Custom File Endings

SeqAn’s File-I/O uses file endings to determine the format of the file, e.g. whether to read in a sequence file in FASTA format or an alignment file in BAM format. Without this, it would be very cumbersome to guess the correct file format in order to use the correct parsing algorithm. However, in some use cases application developer might want to extend the fixed endings by their own endings. This might be useful when writing applications for workflow systems, which might add arbitrary endings to the respective files. Using SeqAn to read in a file with unsupported file ending would raise an exception, which helps to spot user errors much easier.

In the following we will describe how to extend the file formats for existing parsers in SeqAn. The central data structure when reading formatted files is the FormattedFile class. The formatted file is used to select the file type to be parsed and whether it should open an input (for reading) or an output stream (for writing). For example you can use the SeqFileIn to read sequence files. We will use the SeqFileIn to show how to extend the known file extensions with a custom one, namely a .fa.dat extension.

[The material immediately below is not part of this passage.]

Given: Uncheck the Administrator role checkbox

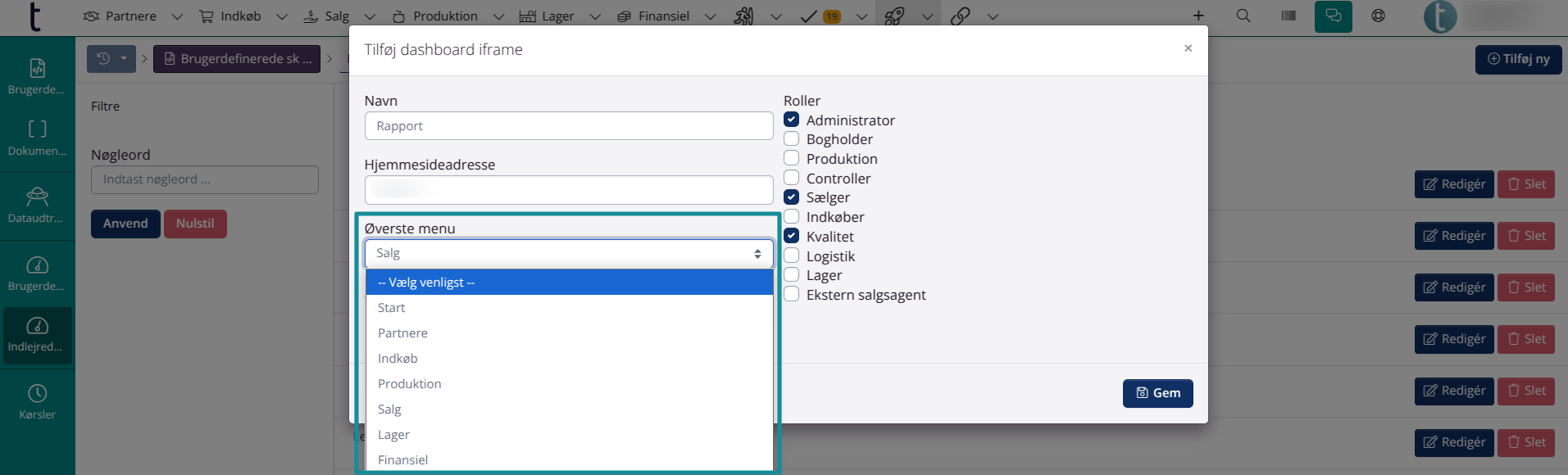Looking at the screenshot, I should click(792, 120).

In the beginning we include all necessary headers:

#include <seqan/stream.h>
#include <seqan/seq_io.h>

The first step to our own format is the definition of our own sequence input file which we will call MySeqFileIn. To do so, we define a new tag with a unique name, like MyFastaAdaptor. We use this tag to specialize the SeqFileIn, which can be done by using the third template parameter. The following code snippet shows the defintion.

namespace seqan2
{
// Your custom file format.
struct MyFastaAdaptor_;
using MyFastaAdaptor = Tag<MyFastaAdaptor_>;

// Specilaize sequence input file with custom tag.
using MySeqFileIn = FormattedFile<Fastq, Input, MyFastaAdaptor>;

Next, we define our custom format. Again we define a new tag, which uniquely represents our new format. In this example we call it MySeqFormat. Given this new format tag, we extend the already existing format TagList of the input sequence file by defining a new TagList.

Hint

The TagList allows us to create a list of tags, which can be recursively iterated by a tag-apply function, to map a runtime value to it’s corresponding tag and by thus employing tag-dispatching to the corresponding function. This might induce a certain compile time overhead, but it does not infer any runtime polymorphism.

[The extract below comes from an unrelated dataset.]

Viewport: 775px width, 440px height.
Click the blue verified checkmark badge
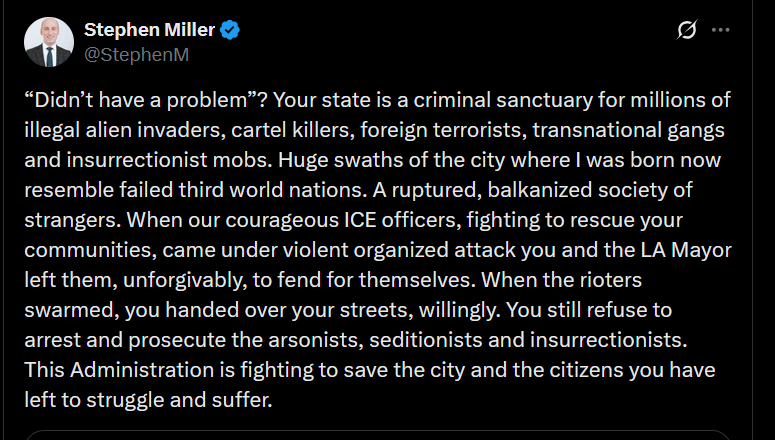230,30
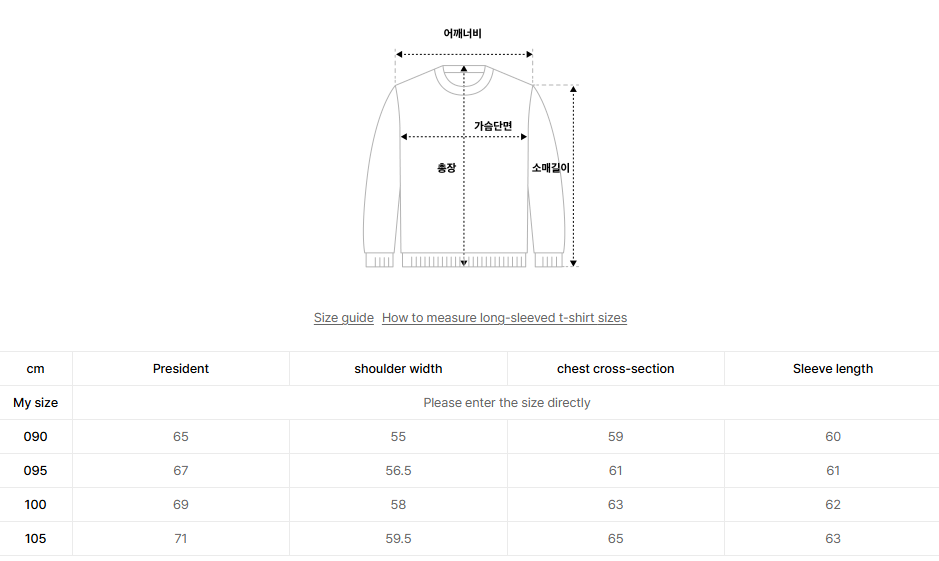
Task: Click the 소매길이 label in the diagram
Action: tap(551, 168)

Two more steps are required. First, we have to overload a metafunction called FileFormat for our newly defined MySeqFileIn type, which we use to declare a TagSelector type for our extended format TagList called MySeqInFormats. This meta-function will be used internally to test if the provided file extension format is contained in the format list by the principle explained in the hint box above. To finish the format definition we need to tell how the magic header looks like. A magic header is used to determine the correct file format if the extension cannot be known. This is for example the case, if the data is read from an input stream rather than a file.

The following code snippet will demonstrate the adaption we need to make to our code:

// Your custom format tag.
struct MySeqFormat_;
using MySeqFormat = Tag<MySeqFormat_>;

// The extended TagList containing our custom format.
using MySeqInFormats = TagList<MySeqFormat, SeqInFormats>;

// Overloaded file format metafunction.
template <>
struct FileFormat<FormattedFile<Fastq, Input, MyFastaAdaptor> >
{
    using Type = TagSelector<MySeqInFormats>;
};

// Set magic header.
template <typename T>
struct MagicHeader<MySeqFormat, T> : public MagicHeader<Fasta, T>
{};

After we added our custom file and custom format, we now have to specify the actual extension. This is shown here:

// Specify the valid ending for your fasta adaptor.
template <typename T>
struct FileExtensions<MySeqFormat, T>
{
    static char const * VALUE[1];
};

template <typename T>
char const * FileExtensions<MySeqFormat, T>::VALUE[1] =
{
    ".fa.dat"  // fasta file with dat ending.
};

Therefore, we overload the FileExtensions value meta-function with our defined MySeqFormat tag, which defines in an array of char *` with one element in it, namely our .fa.dat extension.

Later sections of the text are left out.